部屋で武器の手入れなどをしていたら外から不穏な気配を感じ取れたのでどうしたのかと思っていたら、しばらくしてルークがふらふらの状態で帰って来たのでアッシュは心底驚いた。何であの時すぐさま外に飛び出さなかったのかと心の中で己を叱り飛ばしながら慌ててルークへと駆け寄る。


「どっどうしたんだルーク!外で何があった!」
「うん、ちょっと……」


アッシュは焦る心を抑え込んでとりあえずルークを部屋に備え付けてあったベッドの1つに腰を下ろさせた。外傷も何もなさそうだが、ルークはひどく疲れた様子だった。アッシュが隣に腰を下ろしてルークの背中を宥めるように撫でてやると、笑顔を見せてありがとうと呟いた。


「あのな、外で海を見てたら、ローレライって奴から話しかけられた?んだ」
「ローレライだと?」


アッシュは眉を寄せた。何を隠そうアッシュもローレライとやらに声を掛けられたことがある。大体、自分達はそのローレライという第7音素の意識集合体と同位体で、そのおかげで色んなことに巻き込まれているのだ。一体どうやって話しかけられたのだろうか。アッシュが目で先を促すと、ルークはこくりと頷いた。

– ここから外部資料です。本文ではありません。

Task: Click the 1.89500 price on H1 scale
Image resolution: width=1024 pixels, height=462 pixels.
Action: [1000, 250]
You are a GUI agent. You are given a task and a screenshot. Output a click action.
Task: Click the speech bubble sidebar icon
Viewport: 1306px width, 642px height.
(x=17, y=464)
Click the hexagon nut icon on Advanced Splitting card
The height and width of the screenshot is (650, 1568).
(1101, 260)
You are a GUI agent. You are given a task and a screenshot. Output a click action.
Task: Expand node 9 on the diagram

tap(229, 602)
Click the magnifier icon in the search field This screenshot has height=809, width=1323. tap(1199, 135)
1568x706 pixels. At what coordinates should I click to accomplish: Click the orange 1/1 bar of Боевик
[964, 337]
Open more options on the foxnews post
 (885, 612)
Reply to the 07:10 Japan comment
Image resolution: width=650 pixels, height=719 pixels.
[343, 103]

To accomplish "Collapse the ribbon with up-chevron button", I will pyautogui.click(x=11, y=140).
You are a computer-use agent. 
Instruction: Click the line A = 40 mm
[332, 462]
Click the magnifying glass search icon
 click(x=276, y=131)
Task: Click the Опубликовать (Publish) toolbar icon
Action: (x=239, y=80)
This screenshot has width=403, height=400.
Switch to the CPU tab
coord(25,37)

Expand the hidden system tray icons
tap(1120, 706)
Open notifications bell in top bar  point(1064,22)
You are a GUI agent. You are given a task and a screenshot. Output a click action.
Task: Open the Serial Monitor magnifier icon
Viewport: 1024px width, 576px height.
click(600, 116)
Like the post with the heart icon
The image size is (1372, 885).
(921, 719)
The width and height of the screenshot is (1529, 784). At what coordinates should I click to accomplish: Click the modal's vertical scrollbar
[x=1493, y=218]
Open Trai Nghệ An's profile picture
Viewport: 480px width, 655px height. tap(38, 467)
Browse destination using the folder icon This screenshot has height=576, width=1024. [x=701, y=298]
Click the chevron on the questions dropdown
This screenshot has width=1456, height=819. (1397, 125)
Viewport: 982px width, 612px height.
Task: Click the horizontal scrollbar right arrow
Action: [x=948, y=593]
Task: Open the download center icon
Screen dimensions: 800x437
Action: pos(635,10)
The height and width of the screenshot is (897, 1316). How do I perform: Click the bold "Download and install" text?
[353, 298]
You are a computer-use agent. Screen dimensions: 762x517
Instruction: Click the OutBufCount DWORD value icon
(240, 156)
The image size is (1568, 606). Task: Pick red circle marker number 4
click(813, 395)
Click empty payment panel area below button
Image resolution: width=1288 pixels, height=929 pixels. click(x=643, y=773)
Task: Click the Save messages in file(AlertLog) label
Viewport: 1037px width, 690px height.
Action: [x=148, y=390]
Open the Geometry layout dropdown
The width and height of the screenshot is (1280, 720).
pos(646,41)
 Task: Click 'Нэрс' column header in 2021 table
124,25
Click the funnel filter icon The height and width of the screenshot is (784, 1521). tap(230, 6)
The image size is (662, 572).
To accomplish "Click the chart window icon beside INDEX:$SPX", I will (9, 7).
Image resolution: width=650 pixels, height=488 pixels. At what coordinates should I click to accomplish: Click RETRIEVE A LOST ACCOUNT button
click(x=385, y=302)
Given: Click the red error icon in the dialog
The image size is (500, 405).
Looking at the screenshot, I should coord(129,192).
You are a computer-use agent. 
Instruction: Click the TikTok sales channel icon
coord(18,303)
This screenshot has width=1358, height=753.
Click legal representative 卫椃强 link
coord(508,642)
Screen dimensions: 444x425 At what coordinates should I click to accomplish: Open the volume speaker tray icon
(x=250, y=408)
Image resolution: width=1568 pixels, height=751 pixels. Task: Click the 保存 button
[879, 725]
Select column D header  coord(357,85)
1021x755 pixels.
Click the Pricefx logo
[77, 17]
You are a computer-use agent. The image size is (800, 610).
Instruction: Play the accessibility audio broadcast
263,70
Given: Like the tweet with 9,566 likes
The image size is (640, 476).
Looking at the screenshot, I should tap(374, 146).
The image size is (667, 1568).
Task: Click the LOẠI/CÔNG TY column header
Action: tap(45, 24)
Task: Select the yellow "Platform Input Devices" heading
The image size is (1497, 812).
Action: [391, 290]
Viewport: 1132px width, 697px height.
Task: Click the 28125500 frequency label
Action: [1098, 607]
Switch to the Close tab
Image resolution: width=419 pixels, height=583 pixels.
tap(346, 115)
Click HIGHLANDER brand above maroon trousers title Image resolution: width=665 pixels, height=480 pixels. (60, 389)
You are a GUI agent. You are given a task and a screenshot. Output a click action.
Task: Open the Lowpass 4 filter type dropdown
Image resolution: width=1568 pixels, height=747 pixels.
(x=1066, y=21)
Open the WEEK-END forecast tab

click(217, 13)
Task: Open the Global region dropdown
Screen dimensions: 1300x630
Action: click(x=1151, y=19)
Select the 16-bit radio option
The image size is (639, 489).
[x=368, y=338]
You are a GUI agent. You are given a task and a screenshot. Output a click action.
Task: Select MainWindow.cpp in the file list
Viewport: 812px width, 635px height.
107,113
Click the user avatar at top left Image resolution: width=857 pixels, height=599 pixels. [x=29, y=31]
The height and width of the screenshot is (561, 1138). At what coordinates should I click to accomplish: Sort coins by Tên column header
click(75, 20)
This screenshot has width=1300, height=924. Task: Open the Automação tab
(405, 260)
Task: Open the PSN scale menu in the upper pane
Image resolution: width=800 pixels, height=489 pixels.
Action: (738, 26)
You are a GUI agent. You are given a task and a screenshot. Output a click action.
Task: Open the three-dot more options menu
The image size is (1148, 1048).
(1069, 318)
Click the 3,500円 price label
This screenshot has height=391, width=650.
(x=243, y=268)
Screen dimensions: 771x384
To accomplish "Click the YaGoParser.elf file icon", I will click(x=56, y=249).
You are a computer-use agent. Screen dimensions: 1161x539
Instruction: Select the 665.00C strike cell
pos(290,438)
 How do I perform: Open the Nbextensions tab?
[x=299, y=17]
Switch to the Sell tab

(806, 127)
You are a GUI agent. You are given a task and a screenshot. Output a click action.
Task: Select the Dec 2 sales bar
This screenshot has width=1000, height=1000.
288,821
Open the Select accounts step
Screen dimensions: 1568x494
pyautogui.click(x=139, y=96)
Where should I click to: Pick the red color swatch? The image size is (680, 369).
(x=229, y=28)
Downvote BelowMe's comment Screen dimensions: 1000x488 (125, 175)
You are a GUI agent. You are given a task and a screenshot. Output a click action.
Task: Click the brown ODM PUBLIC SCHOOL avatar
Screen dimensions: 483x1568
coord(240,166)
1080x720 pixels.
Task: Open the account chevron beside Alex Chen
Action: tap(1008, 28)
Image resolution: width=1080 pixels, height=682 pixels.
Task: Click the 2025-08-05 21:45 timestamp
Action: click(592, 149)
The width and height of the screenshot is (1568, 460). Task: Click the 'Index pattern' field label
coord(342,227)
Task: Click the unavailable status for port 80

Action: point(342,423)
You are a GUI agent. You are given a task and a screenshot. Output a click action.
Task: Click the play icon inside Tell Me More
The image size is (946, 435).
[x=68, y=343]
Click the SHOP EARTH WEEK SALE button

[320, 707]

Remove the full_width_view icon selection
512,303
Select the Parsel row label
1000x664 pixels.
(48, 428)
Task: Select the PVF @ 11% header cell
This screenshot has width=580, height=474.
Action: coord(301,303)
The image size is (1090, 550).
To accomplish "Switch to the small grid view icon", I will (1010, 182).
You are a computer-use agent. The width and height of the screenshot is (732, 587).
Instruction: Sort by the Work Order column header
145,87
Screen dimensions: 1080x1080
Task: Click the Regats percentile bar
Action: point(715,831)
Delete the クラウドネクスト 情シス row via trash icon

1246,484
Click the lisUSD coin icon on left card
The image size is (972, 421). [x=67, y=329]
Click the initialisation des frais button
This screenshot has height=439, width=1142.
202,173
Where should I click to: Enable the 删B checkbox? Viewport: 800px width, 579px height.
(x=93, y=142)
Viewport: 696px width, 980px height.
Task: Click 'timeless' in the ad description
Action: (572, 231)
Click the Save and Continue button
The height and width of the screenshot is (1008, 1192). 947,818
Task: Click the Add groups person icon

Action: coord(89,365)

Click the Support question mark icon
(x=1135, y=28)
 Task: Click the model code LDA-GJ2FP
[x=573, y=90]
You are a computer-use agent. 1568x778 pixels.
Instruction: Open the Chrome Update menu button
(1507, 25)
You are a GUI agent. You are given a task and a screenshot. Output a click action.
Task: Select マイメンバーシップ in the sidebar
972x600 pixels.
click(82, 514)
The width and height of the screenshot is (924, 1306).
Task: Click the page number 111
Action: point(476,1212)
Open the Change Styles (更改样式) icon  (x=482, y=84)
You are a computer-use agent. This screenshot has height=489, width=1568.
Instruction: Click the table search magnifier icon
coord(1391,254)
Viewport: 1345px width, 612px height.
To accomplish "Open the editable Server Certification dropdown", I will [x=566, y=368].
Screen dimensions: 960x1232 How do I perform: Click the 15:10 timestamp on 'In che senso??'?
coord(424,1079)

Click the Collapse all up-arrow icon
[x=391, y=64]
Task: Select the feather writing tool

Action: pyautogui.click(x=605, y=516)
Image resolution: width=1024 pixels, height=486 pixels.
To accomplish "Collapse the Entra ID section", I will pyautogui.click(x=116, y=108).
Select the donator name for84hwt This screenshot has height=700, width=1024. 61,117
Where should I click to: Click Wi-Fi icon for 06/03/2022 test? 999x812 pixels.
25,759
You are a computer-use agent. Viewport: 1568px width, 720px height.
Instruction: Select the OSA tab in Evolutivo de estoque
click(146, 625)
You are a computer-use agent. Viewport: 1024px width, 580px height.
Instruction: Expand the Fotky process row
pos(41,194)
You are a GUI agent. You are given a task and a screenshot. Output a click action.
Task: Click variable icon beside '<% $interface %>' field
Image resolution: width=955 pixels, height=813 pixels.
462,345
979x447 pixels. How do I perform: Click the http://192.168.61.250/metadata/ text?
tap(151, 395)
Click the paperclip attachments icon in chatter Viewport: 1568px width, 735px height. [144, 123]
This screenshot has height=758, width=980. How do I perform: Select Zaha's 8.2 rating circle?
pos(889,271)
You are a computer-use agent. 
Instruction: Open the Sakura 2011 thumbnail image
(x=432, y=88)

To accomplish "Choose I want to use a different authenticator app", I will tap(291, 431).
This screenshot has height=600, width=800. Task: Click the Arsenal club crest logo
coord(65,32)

「そしたら体が動かなくなって、操られたみたいで……変な力が手から出てきたんだ」
「変な、力……」
「途中髭が出てきたけどまあそれは置いといて……俺、怖かったけど、どうしてもそれが止められなかったんだ」


変な力、きっと超振動だろうとアッシュは思った。自分達だけが単独で起こすことの出来る、物質を分解、再構築させる脅威の力だ。ルークの手はぎゅっと握られたまま震えていて、本当に怖かったのだと思い知る。あの野郎ルークの体操って超振動起こさせた挙句こんなに怯えさせるなんていつか締めてやるとアッシュが殺意と共に誓っていると、ルークがアッシュの不穏な空気を悟ったのか慌ててフォローに入った。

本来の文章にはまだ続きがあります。